The 'jpeg-archive' tool, if anyone was wondering, appears from the source code to not produce an archive file of any kind but just a directory of lossily compressed files, does no deduplication on the file or image level, stores no hash sums, creates no forward error correction information, does not shard or store across multiple storage services under the LOCKSS principle, and otherwise doesn't do anything relevant for long-term archival storage. The title of the submission and tool are more aspirational than descriptive.
Yup, it just re-compresses the photos to save some space potentially sacrificing the quality of originals. Nothing to do with the backing up the files securely. And also not something any photographer would ever do to photos, but I guess it can be useful when you have tones of holiday snapshots where maximum quality or ability to edit raw photos in future is not a concern.
I imagine this tool served a need to store lots of images online and that there are wider use cases for image libraries and ecommerce stores where lots of porduct images are needed to be served efficiently.
Sadly it is not 'jpeg-and-png' and you do need to keep some images in PNG becuase you cannot have transparency in JPEG.
Much can be done with 4:2:0 colour and the optimiser tools Google recommend. In PNG world I like pngquant for some images but not all. It is also possible to prepare images in Imagemagick to suit an optimiser.
However, storage is cheap and there are better ways. Google's Pagespeed for NGINX and Apache works wonders at serving optimised images. This abstracts the problem away from code so there is no need to be worrying about image sizes over the web, size in pixels or bytes.
I don't think this tool is about providing a professional archiving solution, just efficiently processing an online image library so that you have an extremely practical archive regardless of what compression ratio images were originally uploaded at.
The use of all cores to quickly process all images was instructive. However, in real life it is more useful to have a cron job that just updates all images to correct standards slowly in the background, not using all cores.

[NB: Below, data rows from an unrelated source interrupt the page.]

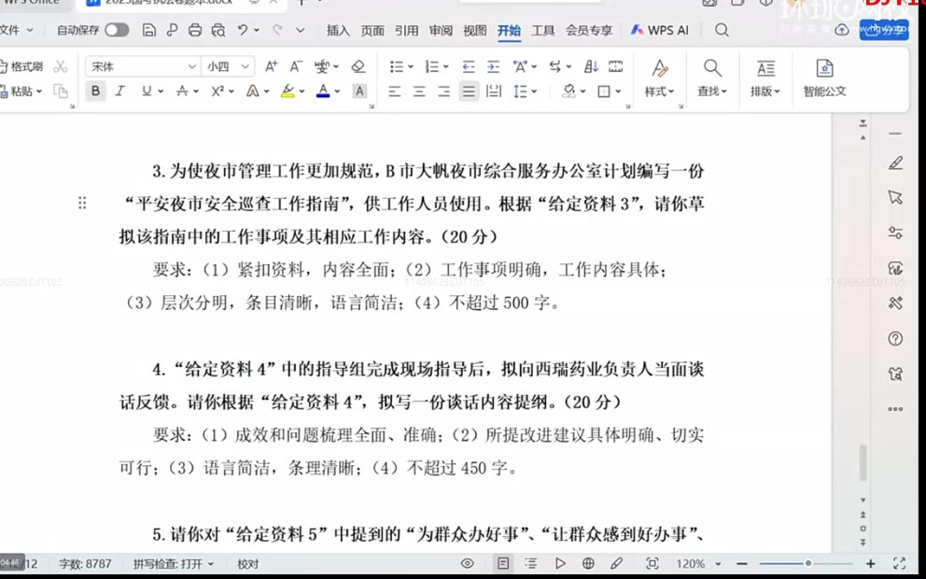
Task: Open the 审阅 ribbon tab
Action: click(x=441, y=31)
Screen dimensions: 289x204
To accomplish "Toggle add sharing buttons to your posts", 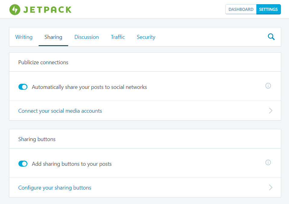I will pos(23,164).
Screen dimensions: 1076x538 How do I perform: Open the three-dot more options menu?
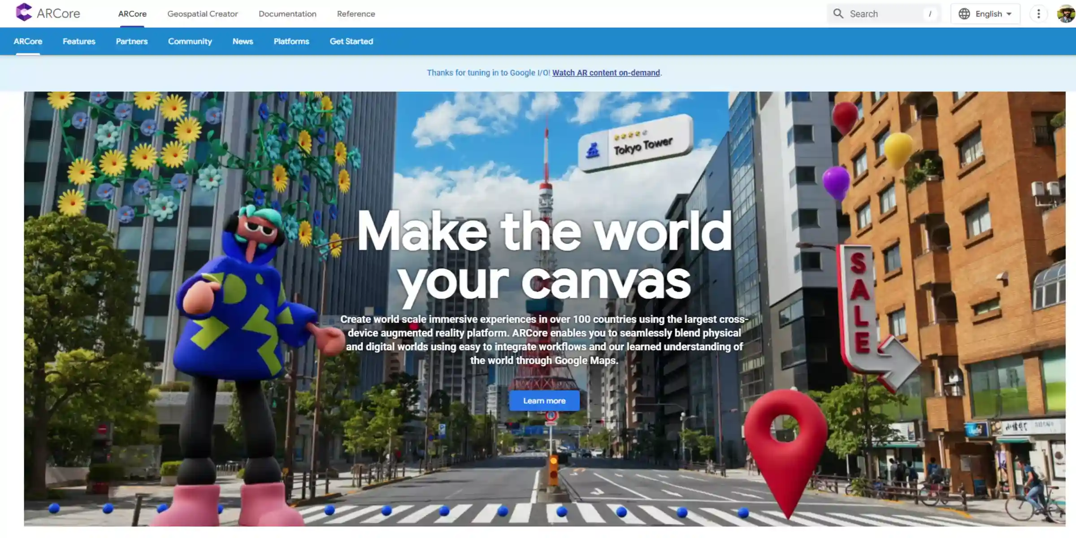click(1038, 14)
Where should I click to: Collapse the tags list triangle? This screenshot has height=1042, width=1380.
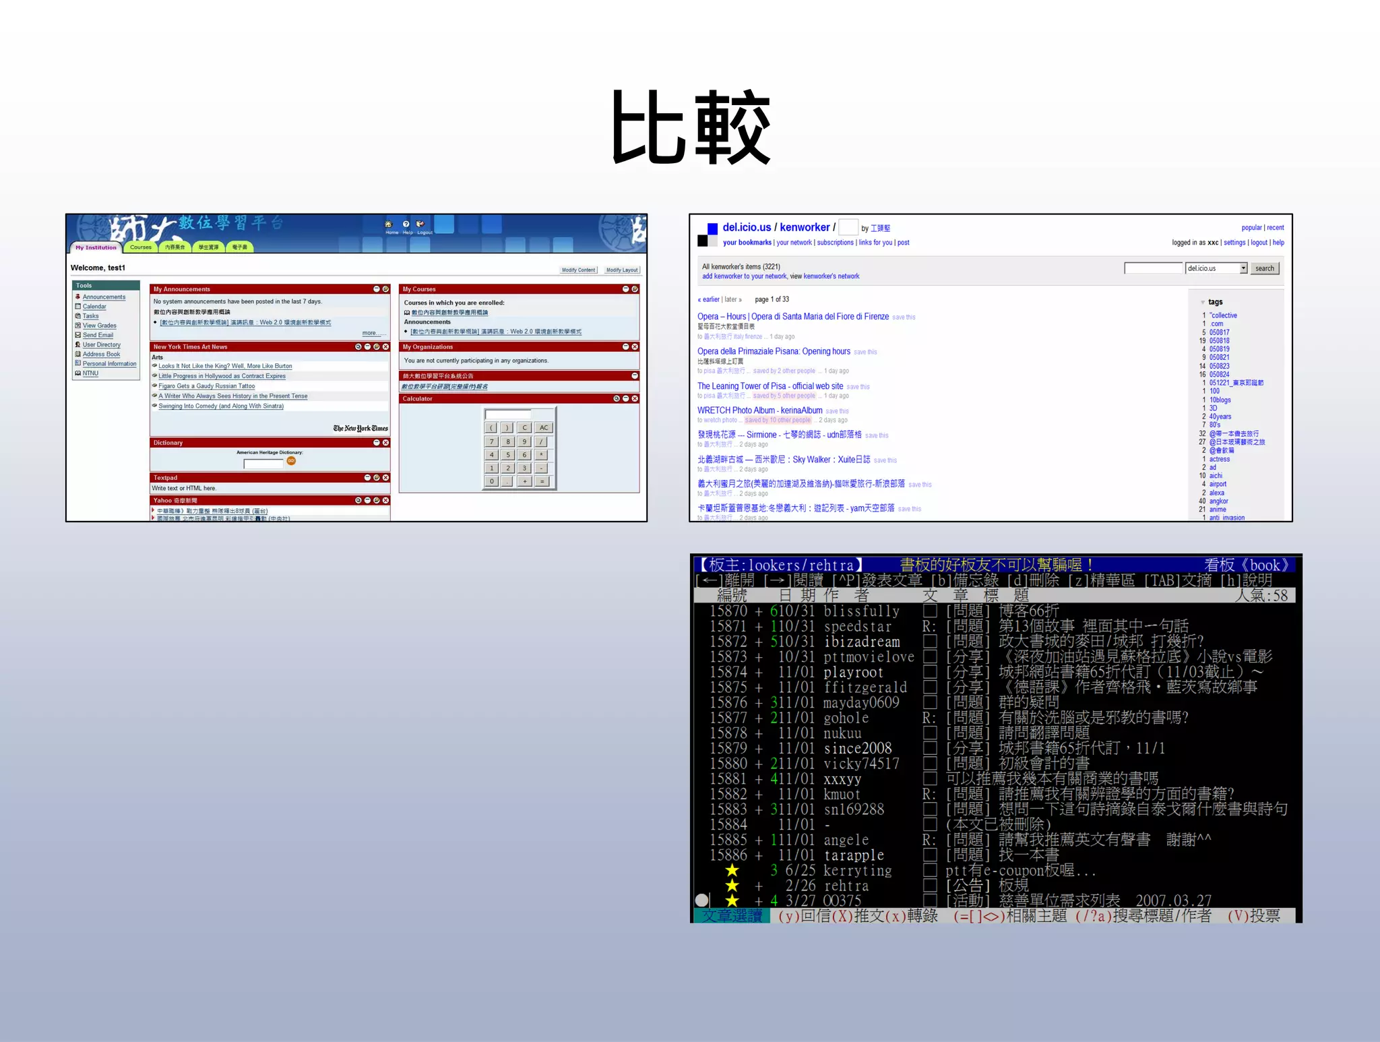coord(1203,302)
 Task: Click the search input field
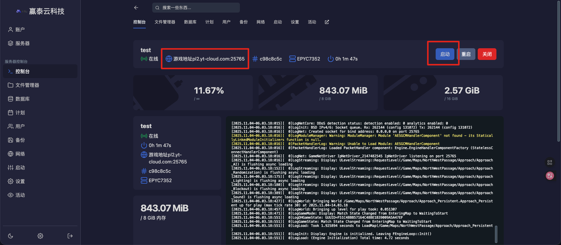pyautogui.click(x=196, y=8)
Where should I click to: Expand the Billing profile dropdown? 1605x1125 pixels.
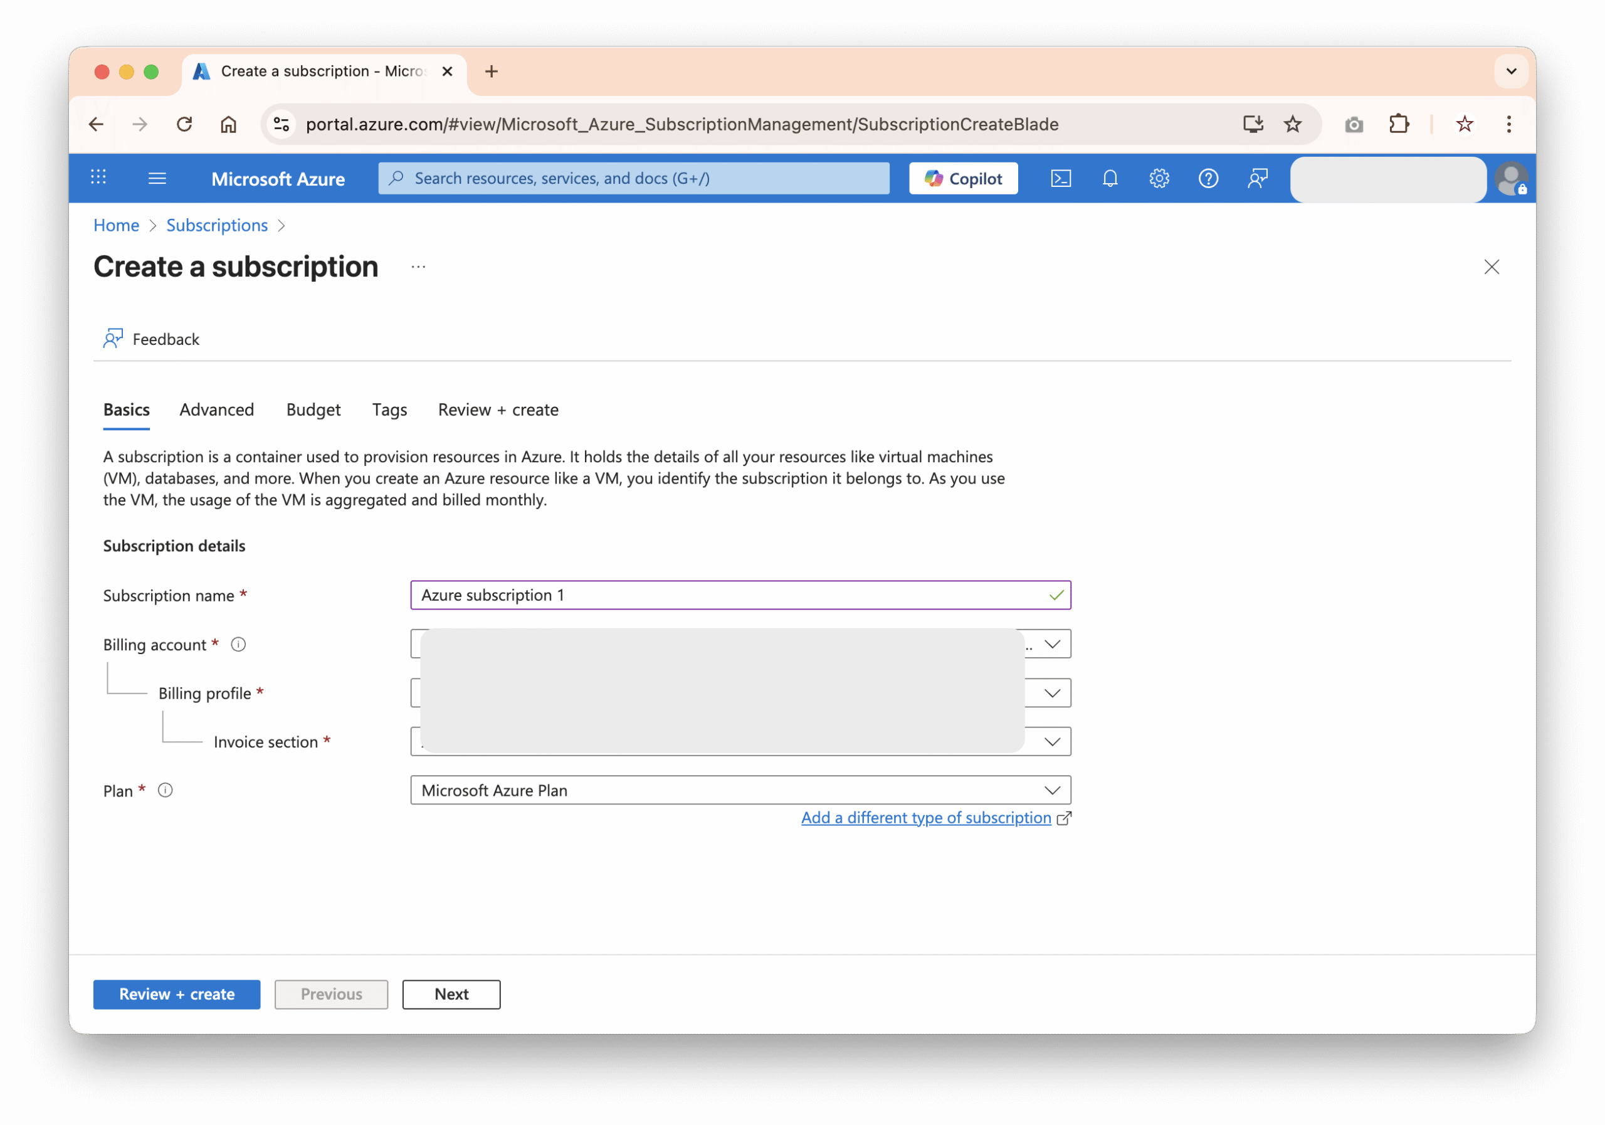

I would like to see some comparisons against more commonly used jpeg optimisers.
What layer of the filesystem it should be handled at can be debated (a tar with separate PAR2s? a single archive split into multiple ZFEC shares?) but that sort of thing is precisely what a long-term archiving tool should be handling for you. I don't want to mess with par2create by hand anymore than I want to try Imagemagick on multiple settings to get an acceptable tradeoff.